Lattice corneal dystrophy (LCD), an IC3D category 1 dystrophy, is an autosomal-dominant condition and one of the most common stromal dystrophies. It is a slowly progressive disease that results in significant discomfort and visual impairment.
There are two genetically distinct types: lattice corneal dystrophy type I (classic type), which is isolated to the eye, and the less common lattice corneal dystrophy type II (gelsolin type), which has systemic amyloidosis manifestations.  Although lattice corneal dystrophy type II is regarded as a type of familial amyloidosis and not a true corneal dystrophy, it can be easily misdiagnosed as lattice corneal dystrophy type I. 
Like granular and Avellino dystrophies, the genetic defect of lattice corneal dystrophy type I has been mapped to the TGFBI (BIGH3) gene on chromosome 5q. [3, 4] Lattice corneal dystrophy type II results from a mutation in the GSN gene. Onset of corneal changes in lattice corneal dystrophy type I usually occurs in the first decade of life, although patients may remain asymptomatic for years. Examination of the cornea in the second to third decade of life reveals branching, refractile lattice lines with intervening haze, which are observed best in retroillumination.
An example of lattice corneal dystrophy is shown in the image below.
The cornea is the clear outer coat of the front of the eye. A dystrophy of the cornea is defined as a bilateral noninflammatory clouding of the cornea. Corneal dystrophies can be placed into 3 categories based on their location within the cornea: (1) Anterior corneal dystrophies affect the corneal epithelium and may involve the Bowman layer, (2) stromal corneal dystrophies affect the central layer of the cornea (the stroma), and (3) posterior corneal dystrophies involve the Descemet membrane and the endothelium.
Lattice corneal dystrophy is primarily a stromal corneal dystrophy that starts as fine, branching linear central opacities in the Bowman layer and that spread to the periphery. Although the process may involve the deep stroma, it does not reach the Descemet membrane.
The age of onset for most corneal dystrophies is less than 20 years (exceptions include map-dot-fingerprint dystrophy and Fuchs corneal dystrophy). Most corneal dystrophies are inherited in a dominant pattern. Exceptions include macular corneal dystrophy, type 3 lattice corneal dystrophy, and the autosomal-recessive form of congenital hereditary endothelial dystrophy.

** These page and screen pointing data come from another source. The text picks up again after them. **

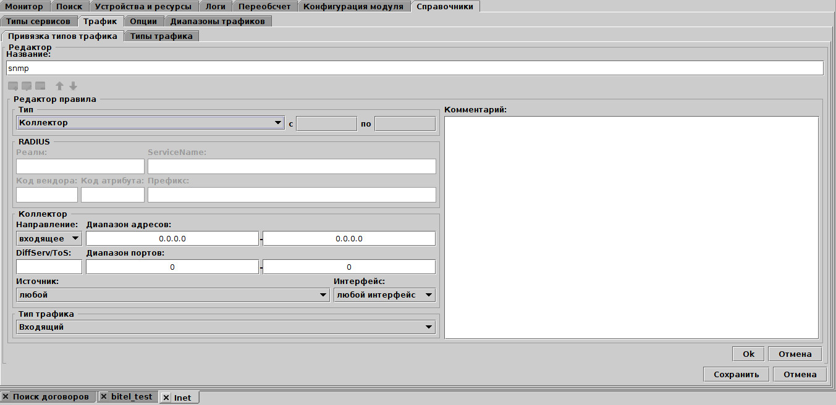The width and height of the screenshot is (836, 405).
Task: Open the Типы трафика sub-tab
Action: (x=161, y=36)
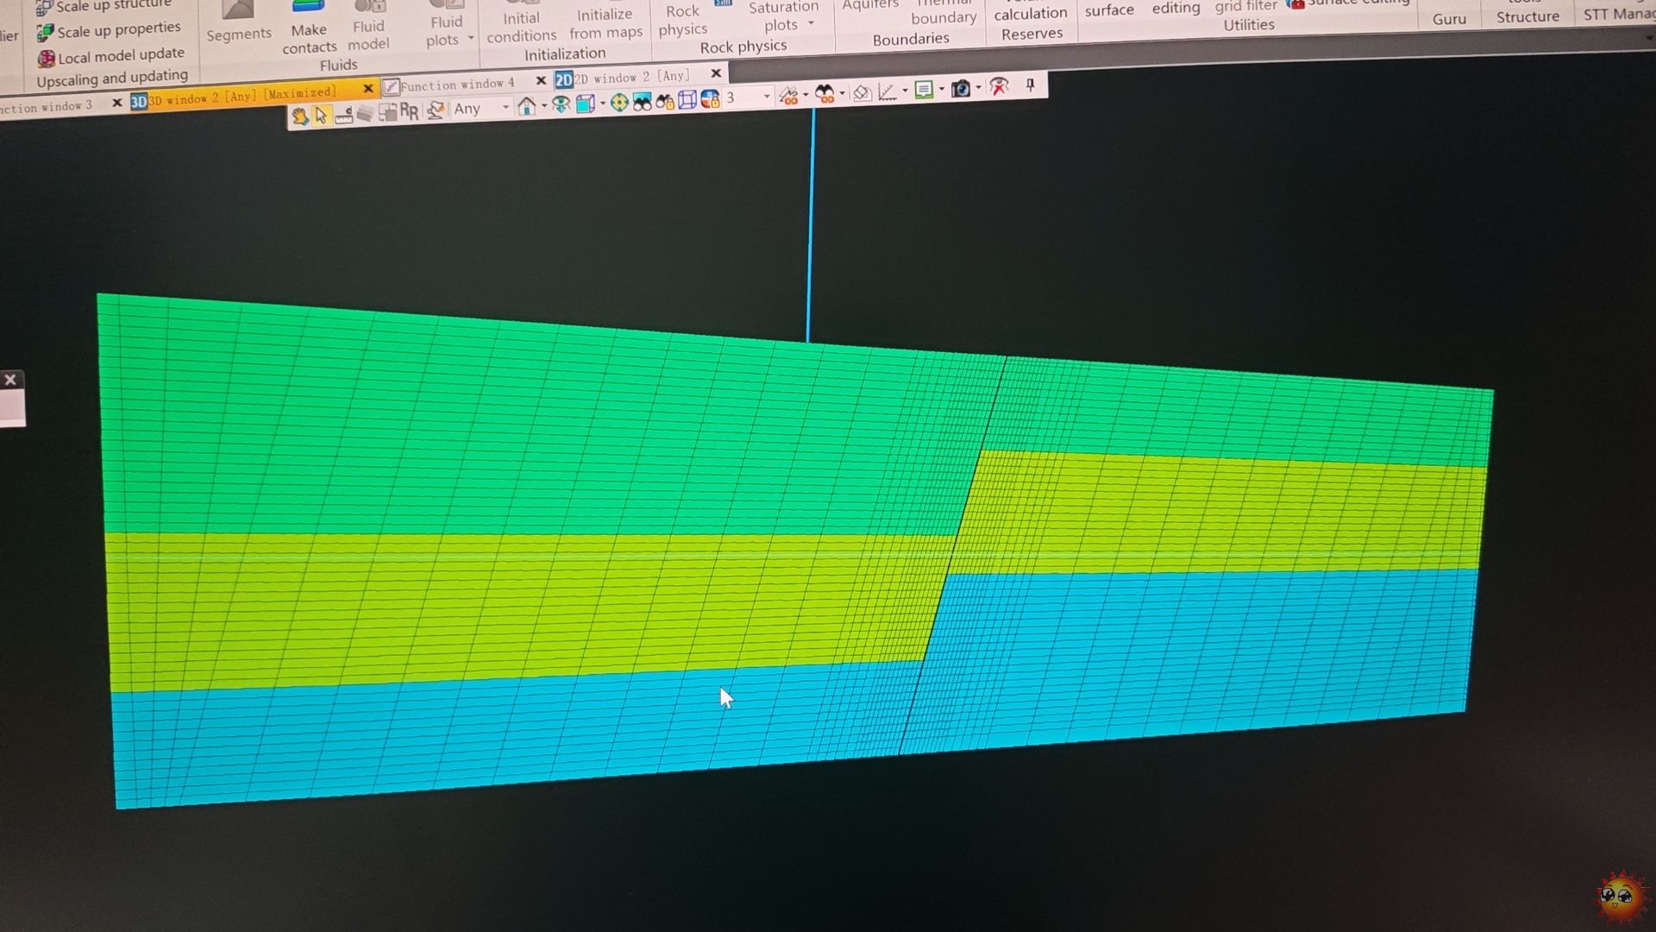Image resolution: width=1656 pixels, height=932 pixels.
Task: Click the target zoom icon
Action: pos(618,104)
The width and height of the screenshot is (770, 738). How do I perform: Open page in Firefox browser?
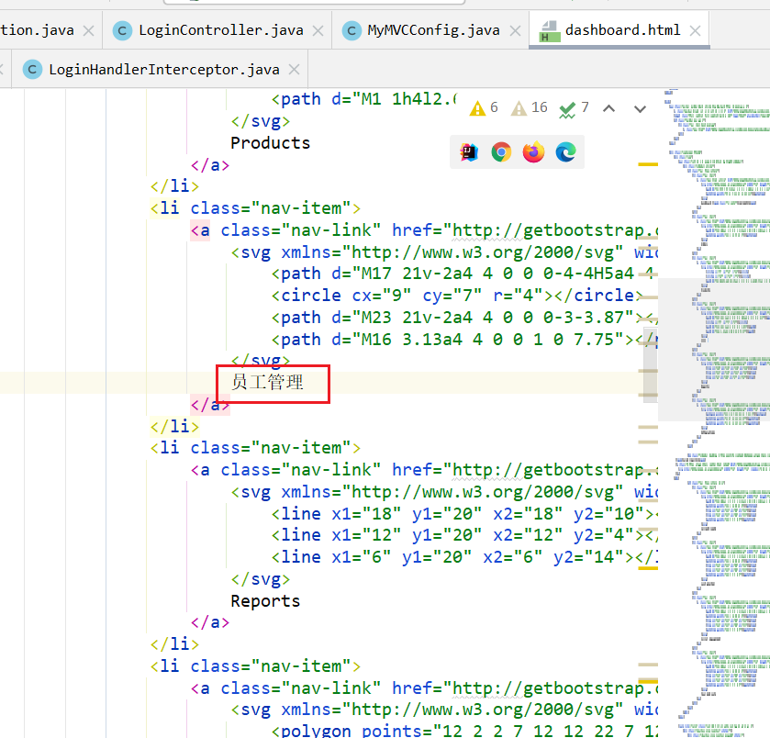(533, 152)
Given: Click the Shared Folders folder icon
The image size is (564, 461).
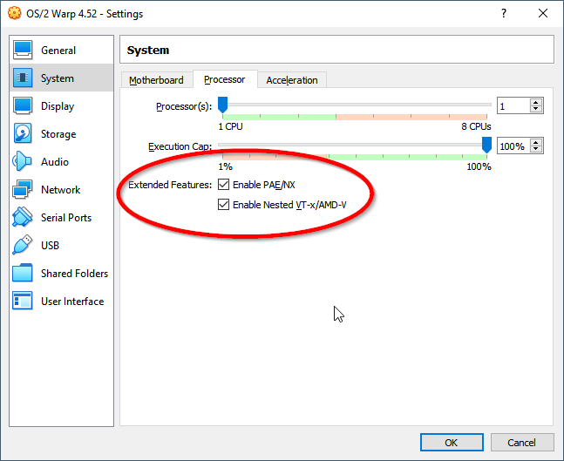Looking at the screenshot, I should (23, 273).
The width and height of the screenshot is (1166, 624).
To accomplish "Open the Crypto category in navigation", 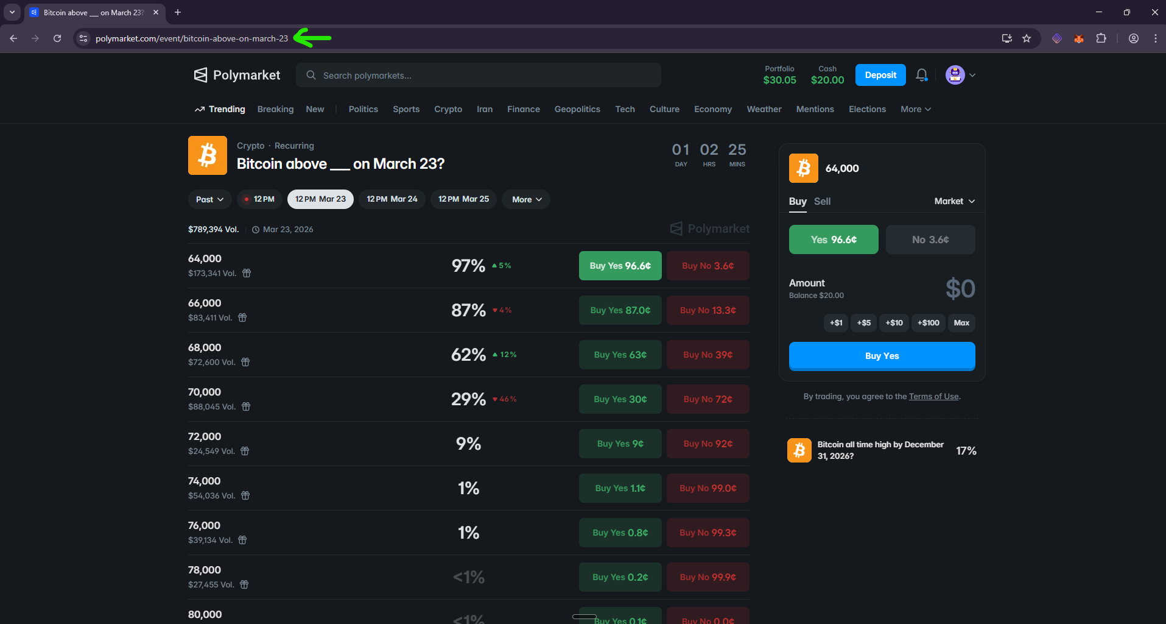I will tap(448, 109).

Cases of lattice corneal dystrophy type I have been recognized throughout the world. Lattice corneal dystrophy type II is most common in Finland. 
Excessive corneal erosions can lead to decreased visual acuity, which may require a corneal transplant or phototherapeutic keratectomy (PTK).
No sexual predilection is noted.
In lattice corneal dystrophy type I, onset of the corneal changes such as recurrent epithelial erosions usually occurs in the first decade of life, although patients may remain asymptomatic for years. Examination of the cornea in the second to third decade of life reveals branching, refractile lattice lines, which are observed best in retroillumination. Over time, the lattice lines and other opacities coalesce, forming anterior stromal haze that decreases visual acuity. Onset of corneal changes in lattice corneal dystrophy type II occurs at age 30-40 years, but most patients do not experience symptoms until their seventh decade of life.